Debt forgiveness tax consequences in South Africa:
Lindi Penning | Partner, PKF VGA
There is tax relief available to companies in the instance where money is owed to them, however debt forgiveness can have severe tax consequences in South Africa in terms of the Income Tax Act ( Section 19 and par 12A-12D of Eighth Schedule) for the debtor. When debt is reduced, cancelled or settled for less than what was initially owed, the benefit received by the debtor may be treated as income or a reduction of base cost for tax purposes. This is dependent on the nature of the original debt.
The original nature of the transaction of what the debt was used for is a key factor to be considered in determining whether the ‘benefit’ is income or a reduction of base cost.
Debt used to acquire Trading Stock
When the debt was used to acquire trading stock which was subsequently sold in a tax period prior to the tax period in which the debt is reduced, the amount forgiven must be included in income.
Where trading stock has been acquired and not disposed of at the time of reducing the debt, the amount forgiven must reduce any deductions which was previously claimed in respect of trading stock.
Debt used to fund Operating Expenses
In the event that debt was used to fund operating expenditures for which an expense was claimed, the amount forgiven is deemed a recoupment for income tax purposes and therefore included in income.
Debt used to fund Capital Assets
Debt previously used to finance capital assets which are not disposed at the time of reducing the debt, the amount forgiven may reduce the base cost of the asset and potentially increase the taxable capital gains when disposed at some future point.
In the event of a capital allowance asset, the debt reduction, may also trigger a recoupment to the extent an allowance was claimed on the asset.
In summary, the following income tax provisions can be applied for determining the debt ‘benefit’:
Debt used for (purpose): |
Section of Income Tax Act: |
Tax impact: |
Operating expenditure |
Section 19 |
Deemed Recoupment and Added back to income (to form part of taxable income) |
Trading Stock disposed |
Section 19 |
Recoupment and added to income |
Trading Stock on hand |
Section 19 |
Reduce any deductions claimed in respect of trading stock |
Capital asset |
Section 19, read with Paragraph 12A of the Eighth Schedule
|
Reduces base cost, potentially affecting capital gains tax.
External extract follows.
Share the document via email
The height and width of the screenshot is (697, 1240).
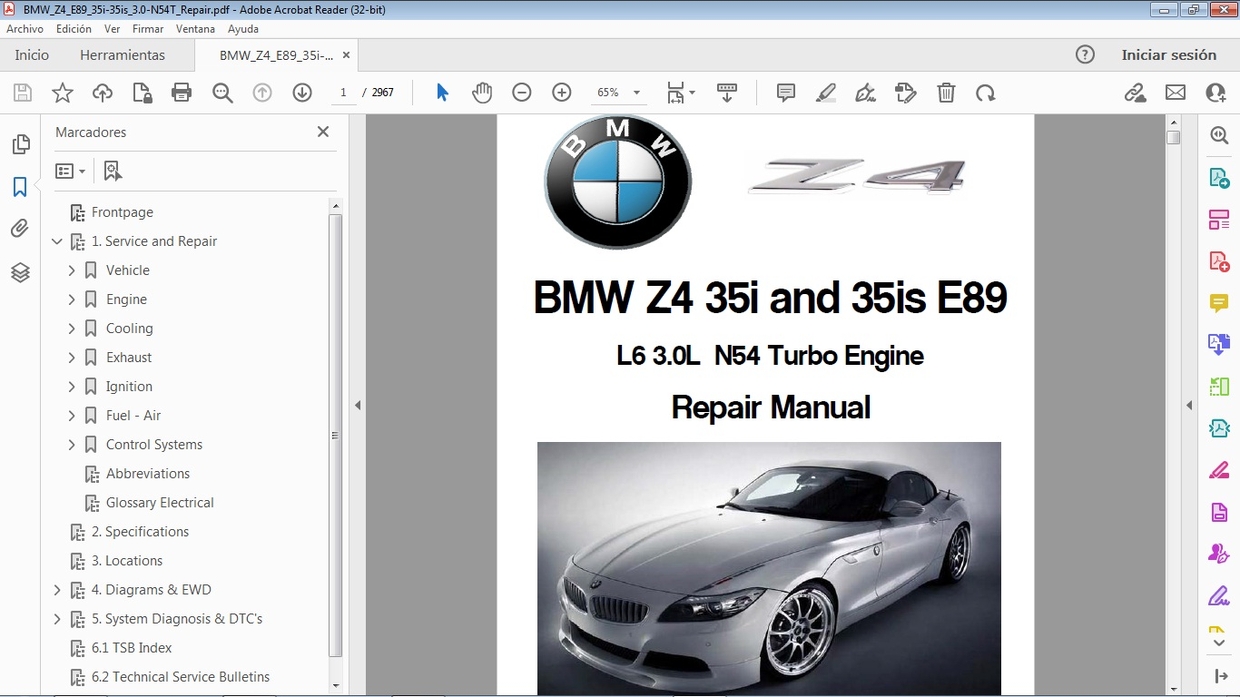[1175, 92]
May also trigger a recoupment for income tax purposes on allowance assets. |
Personal loan(non-deductible) |
No tax implications |
No tax implications |
There are some exclusions when no recoupment or a capital gain adjustment will apply:
- Debt owed to a deceased estate
- Debt reduced by way of donation
- Debt reductions that could be taxable fringe benefits
- Debt between resident companies in the same group under specific conditions.
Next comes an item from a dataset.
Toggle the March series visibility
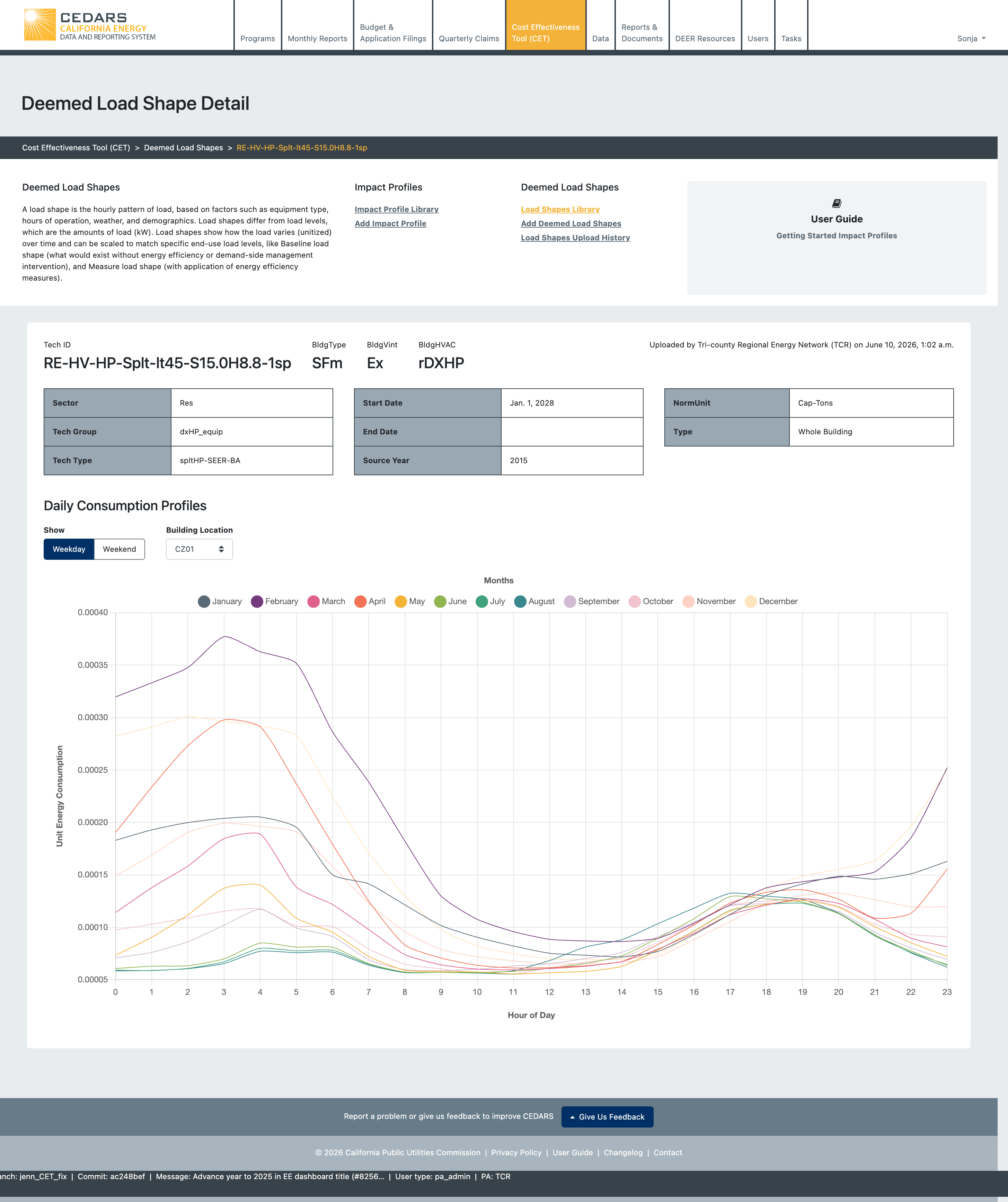 tap(313, 602)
Although there might be relief in terms of debt reductions, taxpayers are cautioned as one may be caught with unnecessary tax debt to SARS. This is a complex matter and each set of facts will give rise to a different approach and that accordingly, it is advised that you obtain a formal tax opinion in terms of section 223 of the Tax Administration Act from your local PKF office and the correct tax treatment of the debt reduction. The opinion will contain all the necessary information to be able to deal with a SARS audit and in the event that there is still a dispute over the treatment there is protection from the penalties.